Mapother also argues that, to the extent that Smith's claim is based on its filing of the collection action and its alleged use of falsified documents in the Perry Circuit Court, the claim is time barred. An action to recover for a FDCPA violation must be brought "within one year from the date on which the violation occurs." 15 U.S.C. § 1692k(d). The Perry Circuit Court action was filed on May 25, 2012. Discover Bank attaches the docket sheet from the Perry Circuit Court collection action showing that Smith was personally served on March 4, 2013. Thus, Smith was aware of the lawsuit by that date at the latest. Smith did not file this lawsuit until June 2, 2014.
In her response, Smith does not dispute that she was served with the collection action on March 4, 2013. She argues only that the Court cannot consider the state court docket sheet on a motion to dismiss. This is incorrect.
The Court may consider public records on a motion to dismiss. See In re Omnicare, Inc. v. Securities Litigation, 769 F.3d 455, 466 (6th Cir. 2014). In ruling on a motion to dismiss, this Court "may consider the Complaint and any exhibits attached thereto, public records, items appearing in the record of the case and exhibits attached to defendant's motion to dismiss so long as they are referred to in the Complaint and are central to the claims contained therein." Bassett v. NCAA, 528 F.3d 426, 430 (6th Cir.2008) (emphasis added). The Sixth Circuit has determined that "fairness and efficiency" require that public records be considered on a motion to dismiss. Omnicare, 769 F.3d at 466. If such records could not be considered, complaints might be filed "solely to extract nuisance settlements." Id. (citation omitted).

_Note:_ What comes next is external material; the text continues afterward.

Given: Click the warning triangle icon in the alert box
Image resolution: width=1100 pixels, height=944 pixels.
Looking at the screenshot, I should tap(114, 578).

The state court docket sheet is a public record and states that Smith was personally served on March 4, 2013. Again, Smith does not refute that. Accordingly, to the extent her FDCPA is based on the filing of the state court complaint, the claim is time barred.

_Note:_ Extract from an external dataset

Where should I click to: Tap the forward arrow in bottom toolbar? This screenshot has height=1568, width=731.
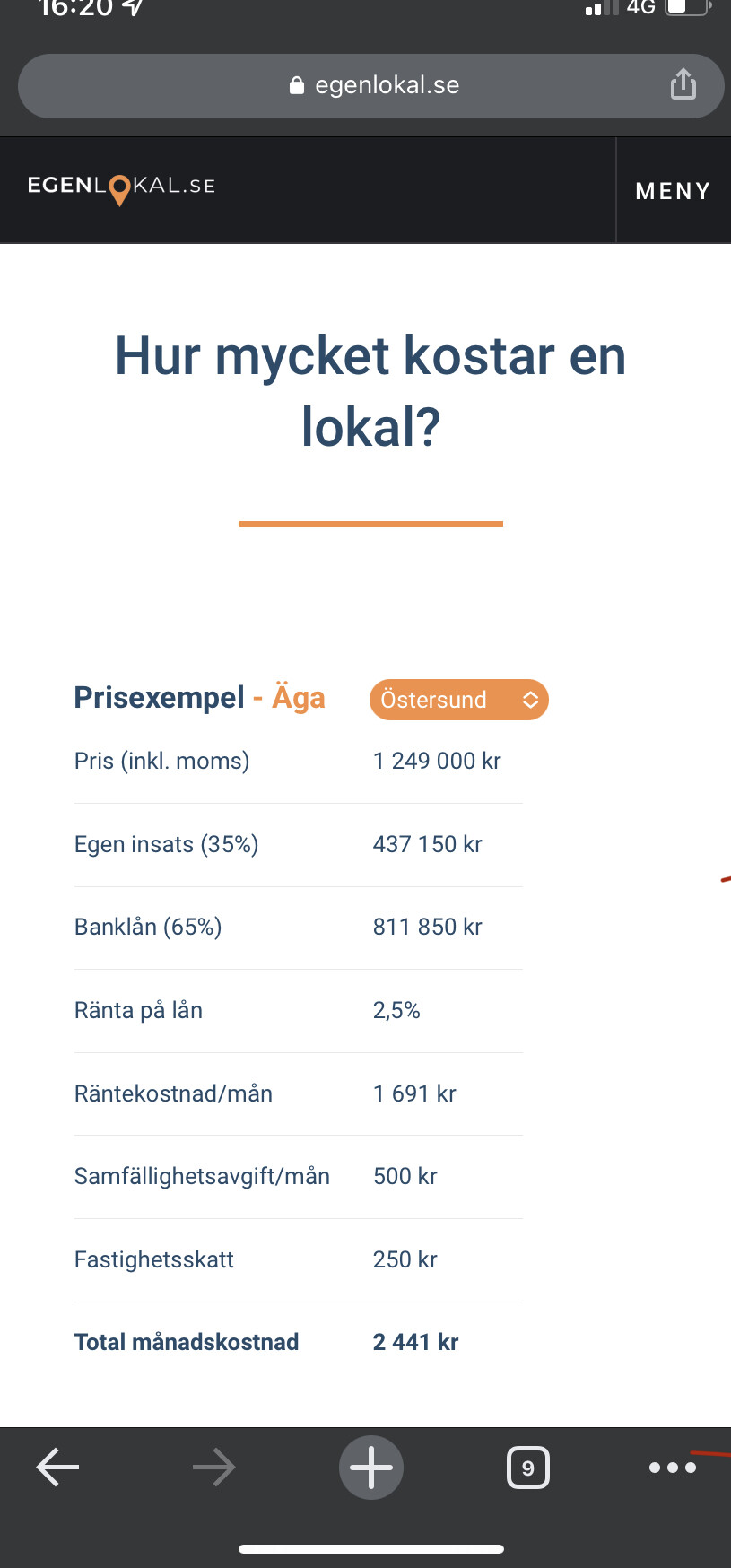(x=213, y=1468)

As to Smith's claim that Mapother violated the FDCPA with the use of falsified documents, Smith alleges in her complaint, that the falsified documents consisted of billing statements that were filed with the Perry Circuit Court. (DE 1-1, Complaint, ¶¶ 22-24.) Mapother argues that these documents were first produced to Smith on March 18, 2013 and it attaches an affidavit as proof. Smith correctly argues that, while the Court can consider public records on a motion to dismiss, the Court cannot consider the affidavit on a motion to dismiss. Accordingly, the Court cannot consider the statement in the affidavit evidencing the date that Smith first became aware of the allegedly false documents.
Furthermore, Smith's FDCPA claim is not based only on Mapother's production of the allegedly falsified documents to her but also on Mapother's filing of the documents in state court. (DE 1-1, Complaint ¶¶ 21, 41.) It appears that Mapother first filed the documents with the state court on June 19, 2013 with Discover's motion for summary judgment. (DE 12-2, State Court Docket). If so, Smith's claim that Mapother violated the FDCPA with the filing of the documents is not time barred.
For all these reasons, the Court hereby ORDERS as follows:
1) Discover Bank's motion to dismiss (DE 12) is DENIED;
2) Mapother & Mapother's motion to dismiss (DE 4) is DENIED in part and GRANTED in part. The motion is granted to the extent that it seeks dismissal of the plaintiff's claim that Mapother violated the FDCPA by filing the state court complaint against her with the knowledge that the complaint was time barred. That claim is hereby DISMISSED. Mapother's motion to dismiss is otherwise DENIED.